N is defined as the number of organisms of a group that is being analyzed. G and L_g are defined, respectively, as length of a genome in million base pairs (Mb) and the size of the genome in chromosomes.

2.1. Correlations between Genome Size and Chromosome Number

Figure 1 and Figure 2 show the relationship between G and L_g for the major groups of organisms analyzed in [6]. It can be seen that certain groups of organisms such as reptiles, birds and fungi, cluster in different regions of the space defined by G and L_g. For certain groups of organisms (e.g., reptiles), a dependency between G and L_g can be seen. However, a rigorous statistical correlation test is necessary. Separate plots of the relationship between G and L_g for each group are provided in Appendix A. Table 1 shows a significant correlation between G and L_g is found in 9 out of 11 groups of organisms at a significance level of 0.05. The only groups where no significant correlation is found are birds and cartilaginous fishes. Therefore, G is not indeed a constant function of L_g for the majority of groups.

2.2. Non-Linearity

Some light on the kind of functional dependency between G and L_g can be shed. If the relationship was purely linear, the point estimation of the slope should not show any dependency with either G or L_g. Table 2 shows that this linearity test (see Methods for further details) rejects the null hypothesis that G is a purely linear function of L_g for all groups (p-value < 10⁻⁷). Non-linearity is consistent with the plots in Figure 1 and Figure 2 and in the Appendix A where it can easily be seen that the slope of a linear approximation in double logarithmic scale deviates, in many cases, clearly from one, the expected slope if the relationship was linear. However, our test cannot exclude that linearity is present in some part of the series despite the fact that pure linearity has been rejected for the whole series.

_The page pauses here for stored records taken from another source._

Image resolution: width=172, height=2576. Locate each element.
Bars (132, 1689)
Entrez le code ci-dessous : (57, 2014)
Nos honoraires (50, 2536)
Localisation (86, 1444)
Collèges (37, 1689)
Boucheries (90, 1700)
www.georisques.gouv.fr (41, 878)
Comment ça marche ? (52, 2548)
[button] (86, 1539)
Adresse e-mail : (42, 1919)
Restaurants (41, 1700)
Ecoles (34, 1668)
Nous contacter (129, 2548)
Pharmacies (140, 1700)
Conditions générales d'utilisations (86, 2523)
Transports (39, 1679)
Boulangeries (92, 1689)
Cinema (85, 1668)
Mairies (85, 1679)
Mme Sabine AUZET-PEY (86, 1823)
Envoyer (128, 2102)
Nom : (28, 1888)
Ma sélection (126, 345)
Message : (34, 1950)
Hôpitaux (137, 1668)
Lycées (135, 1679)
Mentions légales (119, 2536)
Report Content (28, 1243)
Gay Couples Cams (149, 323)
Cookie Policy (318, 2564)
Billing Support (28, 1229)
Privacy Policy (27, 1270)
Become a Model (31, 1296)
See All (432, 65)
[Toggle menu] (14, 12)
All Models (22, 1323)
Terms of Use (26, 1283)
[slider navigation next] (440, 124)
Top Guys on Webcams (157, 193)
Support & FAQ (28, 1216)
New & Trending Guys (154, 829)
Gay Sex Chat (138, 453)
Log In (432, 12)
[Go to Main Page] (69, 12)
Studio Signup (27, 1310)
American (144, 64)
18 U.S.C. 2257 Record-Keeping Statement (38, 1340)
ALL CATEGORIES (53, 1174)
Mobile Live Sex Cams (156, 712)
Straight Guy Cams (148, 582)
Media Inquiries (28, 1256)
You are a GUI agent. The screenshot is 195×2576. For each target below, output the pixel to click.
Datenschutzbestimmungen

Figure 1. Genome size G (in Mb) versus the number of chromosomes L_g (in 1n) for all the major groups of organisms analyzed in [6] excluding plants, which were plotted separately (Figure 2) due to the high dispersion of angiosperms.

Figure 2. Genome size G (in Mb) versus the number of chromosomes L_g (in 1n) for the major groups of plants analyzed in [6].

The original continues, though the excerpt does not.